Writing

Atom feed icon Software, technology, sysadmin war stories, and more.

Tuesday, December 17, 2024

Feed readers which don't take "no" for an answer

I don't think people really appreciate what kind of mayhem some of their software gets up to. I got a bit of feedback the other night from someone who's been confounded by the site becoming unreachable. Based on running traceroutes, this person thinks that maybe it's carrier A or carrier B, or maybe even my own colocation host.

I would have responded to this person directly, but they didn't leave any contact info, so all I can do is write a post and hope it reaches them and others in the same situation.

It's not any of the carriers and it's not Hurricane Electric. It's my end, and it's not an accident. Hosts that get auto-filtered are usually running some kind of feed reader that flies in the face of best practices, and then annoys the web server, receives 429s, and then ignores those and keeps on going.

The web server does its own thing. I'm not even in the loop. I can be asleep and otherwise entirely offline and it'll just chug along without me.

A typical timeline goes like this:

Somewhere around here, the web server decided that it wasn't being listened to, and so it decided it was going to stop listening, too.

Some time after this, it will "forgive" and then things will work again, but of course, if there's still a bad feed reader running out there, it will eventually start this process all over again.

A 20 minute retry rate with unconditional requests is wasteful. That's three requests per hour, so 72 requests per day. That'd be about 36 MB of traffic that's completely useless because it would be the same feed contents over and over and over.

Multiply that by a bunch of people because it's a popular feed, and that should explain why I've been tilting at this windmill for a while now.

If you're running a feed reader and want to know what its behavior looks like, the "feed reader score" project thing I set up earlier this year is still running, and is just humming along, logging data as always.

You just point your reader at a special personalized URL, and you will receive a feed with zero nutritional content but many of your reader's behaviors (*) will be analyzed and made available in a report page.

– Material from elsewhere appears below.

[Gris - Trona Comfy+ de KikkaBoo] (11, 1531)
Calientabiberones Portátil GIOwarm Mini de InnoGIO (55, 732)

It's easy... and I'm not even charging for it. (Maybe I should?)

...

(*) I say _many_ of the behaviors since a bunch of these things have proven that my approach of just handing people a bunch of uniquely-keyed paths on the same host is not nearly enough. Some of these feed readers just go and make up their own paths and that's garbage, but it also means my dumb little CGI program at /one/particular/path doesn't see it. It also means that when they drill / or /favicon.ico or whatever, it doesn't see it. I can't possibly predict all of their clownery, and need a much bigger hammer.

There's clearly a Second System waiting to be written here.

As usual, the requirements become known after you start doing the thing.